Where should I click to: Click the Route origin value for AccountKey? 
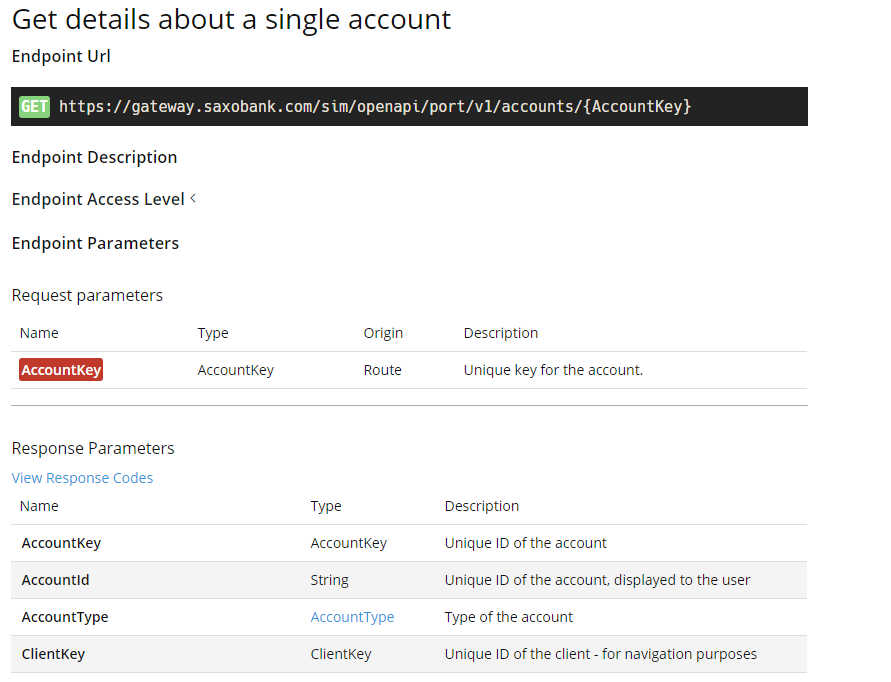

——————

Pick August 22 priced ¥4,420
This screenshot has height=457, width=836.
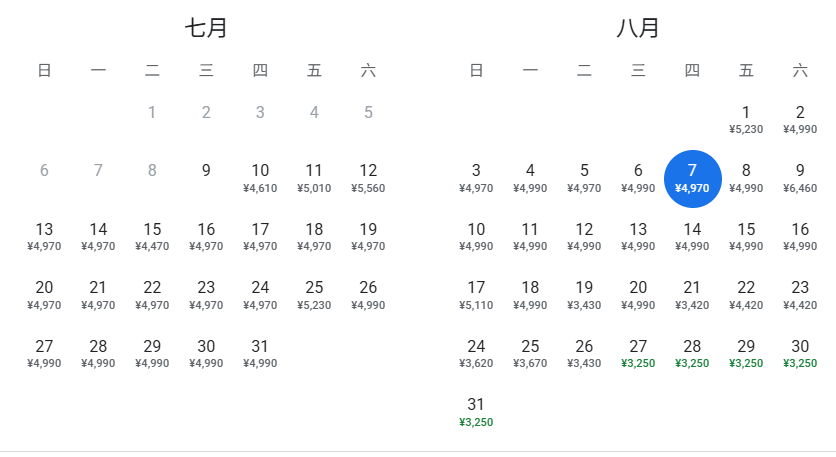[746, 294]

——————

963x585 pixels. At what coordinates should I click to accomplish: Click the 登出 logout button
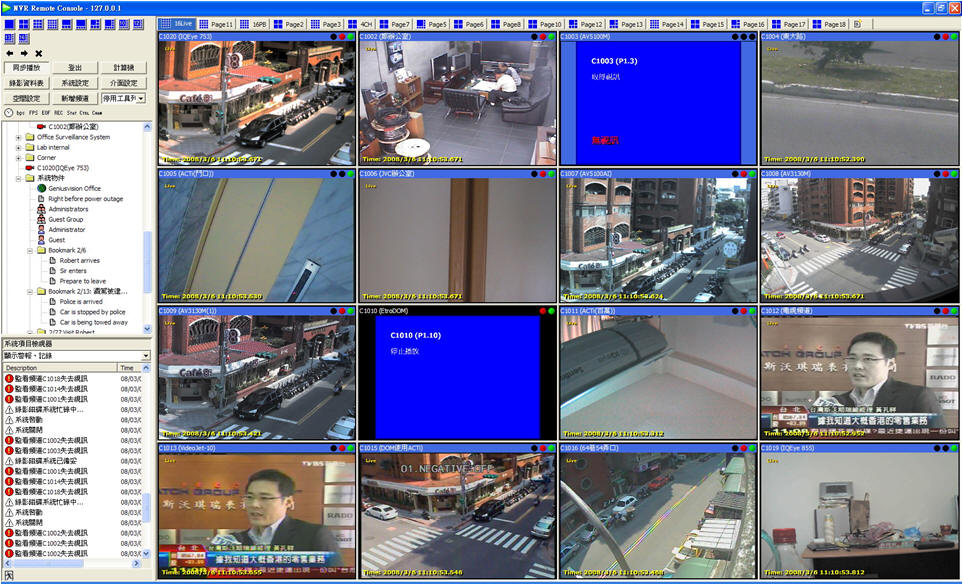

——————

WRITTEN INSTRUCTION —
Count the lines in the data above that contain the string "should", treating uppercase and lowercase as distinct. Return only the number.

EXERCISE RESPONSE —
2